The Facebook posts were also accompanied by the following caption: “Not only may Mr Khan become the country’s first prime minister to complete a full term. He may be the first to serve two consecutive ones.”
The 26-word sentence above is in fact a short snippet from The Economist’s 2,823-word article titled, ‘Pakistan got its way in Afghanistan. Now what?’
Using CrowdTangle, Soch Fact Check traced the photo to fan groups online aligned with Pakistan’s ruling party, the Pakistan Tehreek-e-Insaf (PTI). The photo was posted by Facebook user Sahibzada Hamza Nawab to his eponymous page.
Upon further inspection, Soch Fact Check learned that the photo was posted for the first time by Moeed Pirzada, a Pakistani commentator who hosts the 92 News programme, ‘Hard Talk’. It was then shared by media company Global Village Space and Alamgir Khan, a PTI lawmaker from Karachi and the man behind Fixit, a non-profit organization that claims it “highlights and fixes social, civic and political issues faced by a common man”.
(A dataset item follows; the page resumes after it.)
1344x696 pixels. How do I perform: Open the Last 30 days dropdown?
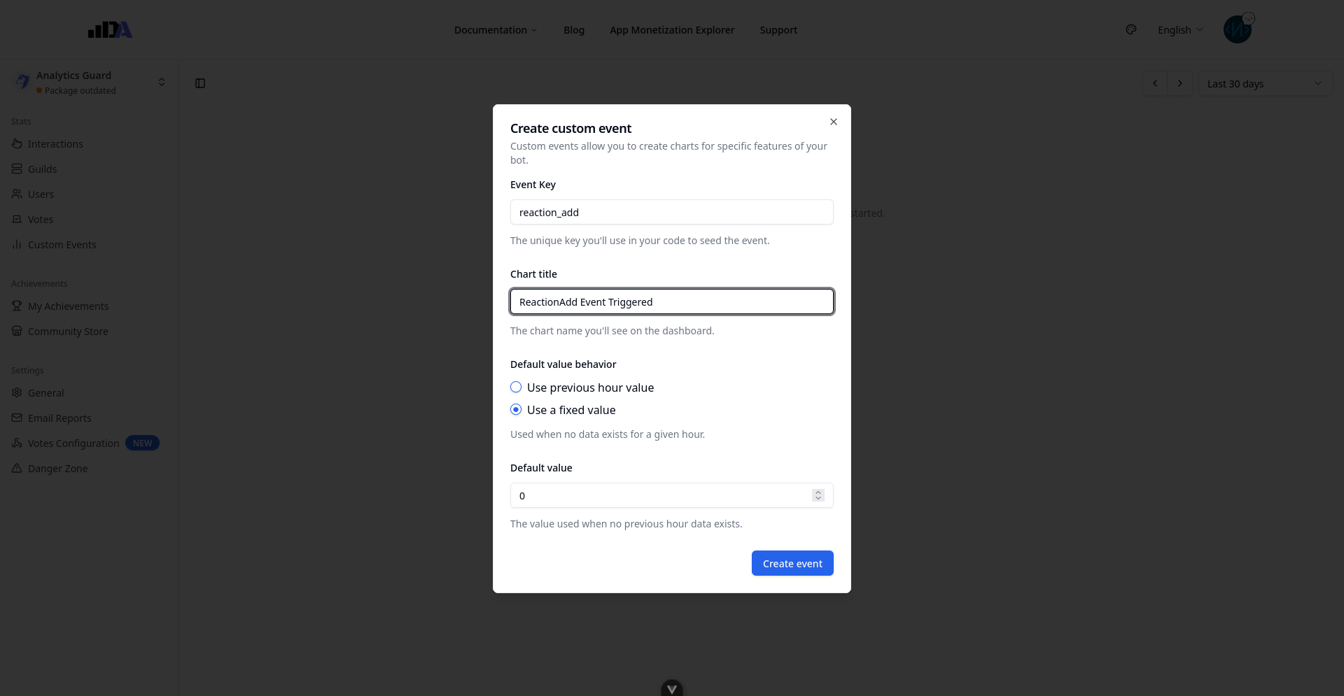pos(1264,84)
To understand how viral the photo had become, Soch Fact Check used CrowdTangle to look up different combinations of the phrases listed below:
● “Not only may Mr Khan become the country’s first prime minister to complete a full term. He may be the first to serve two consecutive ones”
● “Khan first prime minister full term two consecutive ones”
● “وزیراعظم عمران خان دی اکانومسٹ ٹرم مسلسل دوسری”
● “عمران خان دی اکانومسٹ”
The search turned up approximately 70 posts that featured these phrases. The posts, including those with only one phrase from The Economist’s article, garnered over 23,000 total interactions.
Soch Fact Check ascertained that the photo first shared by Moeed Pirzada, who has a verified Facebook profile, is doctored. The photo then gained considerable traction after being shared by Alamgir Khan and Global Village Space — both verified as well. Another verified website, Daily Ausaf, also published a piece featuring the image on 10 October.
The doctored cover image is entirely out of step with any cover image previously used by The Economist. A browsable archive of The Economist’s covers can be found here, while all the articles that appeared in the 9 October Asia edition can be found here.
Typically, the magazine’s cover includes a background image or illustration, its logo on the top left corner, and a list of four prominent headlines from that particular issue. Under the headlines, there is another line, aligned with the logo, which states the date and week the edition was published.
In the doctored cover, however, the date line has been erased and swapped with ‘Now What?’ — the print headline of the article in The Economist’s 9 October Asia edition.
Interestingly, the four headlines included in the doctored cover date back to the magazine’s 21-27 March 2020 issue. Those headlines are:
● US-China relations in crisis
● The dash to cash
● Ethiopia’s hidden war
● How virus-testing works
The text superimposed on Khan’s photograph in the doctored cover states, “Imran Khan Will Win The Next Elections.” However, the original sentence from The Economist’s story states, “Not only may Mr Khan become the country’s first prime minister to complete a full term. He may be the first to serve two consecutive ones.”
Lastly, The Economist, like other leading magazines, mostly uses original photographs and/or commissions artists to make illustrations for its covers. However, the doctored image featured a photograph of Imran Khan taken on 23 September 2019 when the Pakistani prime minister participated in a bilateral meeting with then-US President Donald Trump (it can now be found in the Flickr archive of the Trump-era White House).
Conclusion: The Economist never published a cover with the text, “Imran Khan Will Win The Next Elections.” It did, however, publish a story in its 9 October 2021 edition, which examined Pakistan’s relationship with Afghanistan and focused on how people are faring under Khan’s regime. The image circulating online is, therefore, doctored.